À la différence des deux IA susmentionnées, Watson Beat (qu’IBM dévoilait le 27 juillet) n’a pas composé le morceau à proprement parler. L’algorithme a simplement ratissé les sites de musique en ligne et les réseaux sociaux pour collecter les émotions et thématiques qui lui paraissaient les plus “tendances” de ces cinq dernières années, en y incluant des discours de prix Nobel, des synopsis de films et des paroles de chansons placées en tête du classement Billboard.
Dans un second temps, un autre logiciel, Tone Analyzer, a disséqué les chansons pour en extraire leur “recette” (temps, hauteurs, gammes utilisées, etc.). En combinant ses analyses techniques et “sociétales”, Beat a fourni à l’artiste des samples et mélodies originales, en lui laissant le soin de les organiser à sa sauce. Et, pour le plaisir, le logiciel Cognitive Color Design a fourni à l’artiste des visuels originaux correspondant aux données récoltées.
La mort de l’originalité
Pour Alex da Kid, Beat permet de considérablement diversifier les sources d’inspiration : “Normalement quand je crée, je parle aux gens de leurs mariages ratés ou de ce genre de choses, explique-t-il. [Avec Watson] c’est comme voir un million de versions de soi qui lisent un million de livres et un million d’articles d’un coup et qui comprennent les réseaux sociaux. je n’aurais jamais pu faire ça.” Dit comme ça, c’est vrai que ça a l’air intéressant.

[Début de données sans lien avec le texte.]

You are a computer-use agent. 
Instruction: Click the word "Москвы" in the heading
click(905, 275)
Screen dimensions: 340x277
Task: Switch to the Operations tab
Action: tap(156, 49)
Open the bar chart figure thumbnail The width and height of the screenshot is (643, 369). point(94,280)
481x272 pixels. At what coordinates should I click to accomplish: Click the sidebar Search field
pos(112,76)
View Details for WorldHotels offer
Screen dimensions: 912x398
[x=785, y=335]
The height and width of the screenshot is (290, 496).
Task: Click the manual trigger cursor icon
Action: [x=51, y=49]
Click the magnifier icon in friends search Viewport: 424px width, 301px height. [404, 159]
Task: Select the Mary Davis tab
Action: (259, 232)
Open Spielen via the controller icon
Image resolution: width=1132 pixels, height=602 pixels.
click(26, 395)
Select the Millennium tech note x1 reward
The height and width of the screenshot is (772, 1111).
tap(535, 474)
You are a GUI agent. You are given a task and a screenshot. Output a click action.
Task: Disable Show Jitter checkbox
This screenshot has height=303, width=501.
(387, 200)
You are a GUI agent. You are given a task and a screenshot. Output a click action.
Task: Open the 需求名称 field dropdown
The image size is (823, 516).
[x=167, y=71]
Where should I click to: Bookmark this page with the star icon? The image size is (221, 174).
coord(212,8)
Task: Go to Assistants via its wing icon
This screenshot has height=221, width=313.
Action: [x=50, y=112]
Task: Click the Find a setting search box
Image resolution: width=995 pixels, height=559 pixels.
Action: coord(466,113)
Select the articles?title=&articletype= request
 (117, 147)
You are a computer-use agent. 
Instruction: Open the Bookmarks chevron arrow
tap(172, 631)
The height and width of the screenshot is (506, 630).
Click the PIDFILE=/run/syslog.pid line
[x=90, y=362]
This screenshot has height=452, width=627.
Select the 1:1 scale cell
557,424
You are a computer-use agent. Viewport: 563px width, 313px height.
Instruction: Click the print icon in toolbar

Et cette chanson, alors? Comme l’explique Steve Dent d’Engadget, le mot le plus approprié est “générique”, ce qui n’a rien d’étonnant en soi : en analysant des milliers de tubes à la recherche de la formule parfaite, on obtient un tube préfabriqué, fade, sans relief – bref, de la musique de supermarché. Alex da Kid connaît son boulot, tout y est : les arpèges sur les “quatre accords magiques”, la voix suave, le couplet de rap syndical, les chœurs de refrain analphabètes et la pénible sensation d’écouter la bande-son d’une pub Nutella. Déjà un incontournable de la prochaine vidéo estivale des L.E.J. Et le pire, c’est qu’il y en a trois autres qui arrivent.
Et c’est là tout le problème de la composition musicale par IA, qui oublie la composante essentielle de la qualité : l’originalité. En considérant que l’ampleur du succès d’une chanson est invariablement proportionnel à sa qualité intrinsèque, Alex da Kid et Watson Beat, avec leur approche clinique, ont créé une chaîne de montage de tubes. Si l’avenir de la production musicale ressemble à ça, nos tympans vont au-devant d’une lente agonie par overdose de guimauve. On préférerait presque le scénario à la Skynet.